Last update at: 12:19, 14 Oct 2019
The goal
To create a tool that gives insight in the (un)intended bias that news publishers have when writing down their interpretation of events, be it left or right, liberal or conservative. The main tool will be highlighting key differences between articles about the same event, to give users an immediate overview. Common ground between the content of articles should not be ignored either, as this can be an indicator of confidence. It is important to show people the effect of their filter bubble, their (implicit) selection of news sources. Especially with political news it is important to see the different portrayal of events.
Approach
This is an overview of the current approach. We are still some distance from our goal. Feedback is mostly sought for all but the scraping step. Feel free to contact me at auke@roorda.dev.
Scraping
To gather articles, we run our scraper periodically. It parses the RSS feeds at the given URLs. Each publishers website has to be scraped in its own way, as the layout can be different, to get the right content. Sometimes a publisher has more than a single layout for articles. We think that we should store more fields than we have now, fields such as the retrieval date of the article. Currently we store the following fields in an SQLite3 database:
Type | Name | Description |
---|---|---|
int |
id |
Incrementing primary key for database |
text |
src |
The publishers name |
text |
url |
The URL from which the article was downloaded |
text |
time |
The time at which the article was released |
int |
unixtime |
The UNIX timestamp of the time the article was released |
text |
title |
Title of the article |
text |
content |
Body of the article |
Some problems we ran into:
- Varying RSS formats: A decent portion of publishers use a Google Feedburner RSS format, which always contains the same elements. However, there are also plenty who have their own structured XML, requiring tailored parsing.
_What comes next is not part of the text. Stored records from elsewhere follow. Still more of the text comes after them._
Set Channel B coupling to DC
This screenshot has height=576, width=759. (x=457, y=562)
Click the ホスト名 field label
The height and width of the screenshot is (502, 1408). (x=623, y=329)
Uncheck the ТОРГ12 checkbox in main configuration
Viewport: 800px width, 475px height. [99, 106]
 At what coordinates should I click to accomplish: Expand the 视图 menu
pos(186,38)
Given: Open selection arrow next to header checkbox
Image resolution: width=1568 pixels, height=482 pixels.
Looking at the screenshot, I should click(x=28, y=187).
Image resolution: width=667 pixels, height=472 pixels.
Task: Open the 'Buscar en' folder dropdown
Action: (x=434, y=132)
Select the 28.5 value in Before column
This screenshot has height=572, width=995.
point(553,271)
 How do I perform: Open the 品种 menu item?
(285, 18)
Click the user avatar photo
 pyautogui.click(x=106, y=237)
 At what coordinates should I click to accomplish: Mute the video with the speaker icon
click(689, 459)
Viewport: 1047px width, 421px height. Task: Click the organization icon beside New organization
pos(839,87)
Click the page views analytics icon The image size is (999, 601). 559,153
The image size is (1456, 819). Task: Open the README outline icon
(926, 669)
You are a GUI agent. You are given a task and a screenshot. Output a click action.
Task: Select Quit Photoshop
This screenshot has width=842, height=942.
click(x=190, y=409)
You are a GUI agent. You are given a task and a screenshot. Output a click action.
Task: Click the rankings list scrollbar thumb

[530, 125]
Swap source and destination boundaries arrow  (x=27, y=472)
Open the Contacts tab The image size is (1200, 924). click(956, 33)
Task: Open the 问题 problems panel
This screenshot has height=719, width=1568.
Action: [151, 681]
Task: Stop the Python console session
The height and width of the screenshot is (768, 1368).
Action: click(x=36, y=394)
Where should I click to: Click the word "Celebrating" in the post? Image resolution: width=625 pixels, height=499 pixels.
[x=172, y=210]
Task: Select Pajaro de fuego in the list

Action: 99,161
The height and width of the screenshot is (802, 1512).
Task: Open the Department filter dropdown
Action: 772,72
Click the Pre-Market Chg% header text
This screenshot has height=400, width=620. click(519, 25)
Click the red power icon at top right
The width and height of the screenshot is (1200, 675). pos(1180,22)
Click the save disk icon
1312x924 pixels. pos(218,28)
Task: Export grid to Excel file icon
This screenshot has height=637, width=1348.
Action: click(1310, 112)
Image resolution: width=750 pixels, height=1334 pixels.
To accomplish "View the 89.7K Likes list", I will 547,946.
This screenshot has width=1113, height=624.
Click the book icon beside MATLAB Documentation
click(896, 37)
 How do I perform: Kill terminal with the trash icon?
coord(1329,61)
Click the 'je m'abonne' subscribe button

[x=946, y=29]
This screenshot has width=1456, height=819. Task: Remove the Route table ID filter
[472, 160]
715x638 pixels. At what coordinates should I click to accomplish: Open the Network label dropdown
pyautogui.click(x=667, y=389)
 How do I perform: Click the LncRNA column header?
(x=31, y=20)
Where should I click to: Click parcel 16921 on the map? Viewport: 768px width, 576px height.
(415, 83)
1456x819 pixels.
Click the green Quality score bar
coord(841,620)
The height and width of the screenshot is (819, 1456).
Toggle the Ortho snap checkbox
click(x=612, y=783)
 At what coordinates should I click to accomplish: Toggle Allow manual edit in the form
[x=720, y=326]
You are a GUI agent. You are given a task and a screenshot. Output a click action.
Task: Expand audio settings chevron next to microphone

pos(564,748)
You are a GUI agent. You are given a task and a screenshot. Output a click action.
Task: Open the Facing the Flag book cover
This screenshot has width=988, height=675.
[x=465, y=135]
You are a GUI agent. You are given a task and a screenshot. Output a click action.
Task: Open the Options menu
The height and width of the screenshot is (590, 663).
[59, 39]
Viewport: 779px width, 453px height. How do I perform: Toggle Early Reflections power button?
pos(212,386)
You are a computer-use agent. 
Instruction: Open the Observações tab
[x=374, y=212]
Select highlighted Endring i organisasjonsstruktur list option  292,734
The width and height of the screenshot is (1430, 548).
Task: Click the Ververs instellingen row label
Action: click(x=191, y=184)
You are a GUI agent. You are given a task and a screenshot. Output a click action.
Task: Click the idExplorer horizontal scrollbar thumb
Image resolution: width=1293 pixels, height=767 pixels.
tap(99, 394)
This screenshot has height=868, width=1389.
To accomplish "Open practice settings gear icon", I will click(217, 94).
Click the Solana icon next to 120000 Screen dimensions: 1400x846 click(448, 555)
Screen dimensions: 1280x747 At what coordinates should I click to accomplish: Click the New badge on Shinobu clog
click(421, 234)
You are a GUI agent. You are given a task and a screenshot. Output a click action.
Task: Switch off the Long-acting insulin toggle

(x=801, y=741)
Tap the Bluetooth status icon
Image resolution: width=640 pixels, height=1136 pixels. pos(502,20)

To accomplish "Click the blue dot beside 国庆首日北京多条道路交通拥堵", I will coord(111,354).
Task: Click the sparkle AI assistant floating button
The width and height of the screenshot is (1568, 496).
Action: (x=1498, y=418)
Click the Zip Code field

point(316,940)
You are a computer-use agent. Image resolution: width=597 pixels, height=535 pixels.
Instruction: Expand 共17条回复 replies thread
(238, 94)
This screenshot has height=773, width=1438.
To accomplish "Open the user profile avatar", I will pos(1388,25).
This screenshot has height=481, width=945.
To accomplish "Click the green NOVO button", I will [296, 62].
- URL Redirects: Some RSS feeds contain a shortened URL linking to the article. We are using the URL found in the RSS feed to check whether an article has been scraped. This means the database contains shortened, non-discriptive, and maybe even non-permanent URLs to articles.
- Different site layout: Most sites have a different layout, requiring a modified scraper to download articles.
Preparation stage
Having the articles, our next step is to prepare them for feature extraction. To start off, we normalize the words, replacing words with their stem, using lemmas (both Dutch and English) found at the Max Planck Institute for Psycholinguistics. These lemmas are of the following format (word\stem):
abaci\abacus
aback\aback
abacus\abacus
abacuses\abacus
abaft\abaft
abandon\abandon
abandoned\abandoned
abandoned\abandon
abandoning\abandon
We also use a small ignore set, which contains a list of words that are to be ignored, which looks like this:
the be to of and a in that have I it for
not on with he as you do at this but his
by from they we
It is based on the 25 most occuring words in the English language. Again, there are some considerations about using these lemmas and ignore sets: they are both places where bias can be introduced, considering the tf-idf statistic used later.
Feature extraction
We start by creating a histogram for each article, counting the occorences of
the normalized words. For longer articles, a higher number of occurences can be
expected compared to shorter articles. Also, some words might occur often, but
are not of importance to the information that the article conveys, words such as
‘the’, since they are too general. Most of these words are filtered out using
the ignore set, but some will still come through. We use the
tf-idf
statistic to normalize
this histogram. The term frequency tf
is calculated by counting the occurences
of the word in the article, and dividing it by the total number of words in the
article. The idf
, inverse document frequency, is calculated by taking the
logarithm of the number of articles over the number of articles in which the
term occurs. There are variations of this statistic to be explored. There are
still some things we have to consider, such as:
- pairs of words (“Donald Trump” or “Donald Duck”).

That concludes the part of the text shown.